BEGIN Records to process

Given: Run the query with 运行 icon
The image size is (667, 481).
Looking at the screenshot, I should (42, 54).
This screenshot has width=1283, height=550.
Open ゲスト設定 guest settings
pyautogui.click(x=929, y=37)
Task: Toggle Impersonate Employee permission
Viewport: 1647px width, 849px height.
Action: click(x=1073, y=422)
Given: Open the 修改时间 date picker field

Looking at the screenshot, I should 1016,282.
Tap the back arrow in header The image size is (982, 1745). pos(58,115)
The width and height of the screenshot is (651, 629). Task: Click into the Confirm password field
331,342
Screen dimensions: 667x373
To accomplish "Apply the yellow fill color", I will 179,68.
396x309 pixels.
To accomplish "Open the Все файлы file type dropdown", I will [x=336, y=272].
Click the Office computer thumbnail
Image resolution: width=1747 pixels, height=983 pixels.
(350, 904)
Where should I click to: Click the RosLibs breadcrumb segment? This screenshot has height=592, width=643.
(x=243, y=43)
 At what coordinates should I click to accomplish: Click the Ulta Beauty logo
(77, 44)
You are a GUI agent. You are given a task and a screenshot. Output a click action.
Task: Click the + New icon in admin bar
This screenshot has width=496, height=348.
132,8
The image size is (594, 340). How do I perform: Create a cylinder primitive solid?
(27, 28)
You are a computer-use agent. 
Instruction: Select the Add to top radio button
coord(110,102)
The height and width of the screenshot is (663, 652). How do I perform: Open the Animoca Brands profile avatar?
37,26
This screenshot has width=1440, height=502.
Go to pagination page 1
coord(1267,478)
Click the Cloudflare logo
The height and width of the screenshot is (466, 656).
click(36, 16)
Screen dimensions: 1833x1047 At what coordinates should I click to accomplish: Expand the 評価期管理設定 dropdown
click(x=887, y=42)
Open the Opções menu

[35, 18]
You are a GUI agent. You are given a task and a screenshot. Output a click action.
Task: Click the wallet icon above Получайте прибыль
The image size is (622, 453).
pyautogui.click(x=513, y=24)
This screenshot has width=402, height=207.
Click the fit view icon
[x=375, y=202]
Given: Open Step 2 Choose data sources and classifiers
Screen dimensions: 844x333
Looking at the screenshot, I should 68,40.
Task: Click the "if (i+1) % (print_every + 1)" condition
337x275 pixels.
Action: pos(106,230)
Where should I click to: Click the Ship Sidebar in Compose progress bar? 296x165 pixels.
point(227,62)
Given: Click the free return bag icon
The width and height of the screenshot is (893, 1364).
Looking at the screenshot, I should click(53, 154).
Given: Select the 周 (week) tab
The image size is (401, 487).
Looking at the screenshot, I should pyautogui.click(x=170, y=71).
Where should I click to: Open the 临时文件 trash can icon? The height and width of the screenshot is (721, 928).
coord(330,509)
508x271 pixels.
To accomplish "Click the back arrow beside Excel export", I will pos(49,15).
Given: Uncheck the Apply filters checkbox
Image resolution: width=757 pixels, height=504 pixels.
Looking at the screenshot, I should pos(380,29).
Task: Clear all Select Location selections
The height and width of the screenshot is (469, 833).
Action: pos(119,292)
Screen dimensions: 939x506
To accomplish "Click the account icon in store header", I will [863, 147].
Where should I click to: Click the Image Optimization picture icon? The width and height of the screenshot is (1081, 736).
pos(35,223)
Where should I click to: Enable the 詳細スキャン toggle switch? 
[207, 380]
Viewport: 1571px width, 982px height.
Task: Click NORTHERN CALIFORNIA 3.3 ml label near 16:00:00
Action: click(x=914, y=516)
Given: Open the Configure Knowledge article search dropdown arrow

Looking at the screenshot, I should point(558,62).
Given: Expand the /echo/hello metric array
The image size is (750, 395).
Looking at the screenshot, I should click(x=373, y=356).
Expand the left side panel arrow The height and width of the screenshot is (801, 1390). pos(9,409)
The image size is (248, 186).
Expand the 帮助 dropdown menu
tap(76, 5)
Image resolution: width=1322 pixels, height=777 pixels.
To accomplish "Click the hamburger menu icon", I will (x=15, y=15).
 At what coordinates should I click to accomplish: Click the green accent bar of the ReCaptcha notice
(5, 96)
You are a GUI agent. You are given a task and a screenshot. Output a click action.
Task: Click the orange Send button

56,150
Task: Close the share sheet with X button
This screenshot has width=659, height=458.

END Records to process

_Exercise instructions:_ Copy out word for word the entries from the very beginning up to and including the line that contains "pyautogui.click(x=929, y=37)".

_Output for this exercise:_
Given: Run the query with 运行 icon
The image size is (667, 481).
Looking at the screenshot, I should (42, 54).
This screenshot has width=1283, height=550.
Open ゲスト設定 guest settings
pyautogui.click(x=929, y=37)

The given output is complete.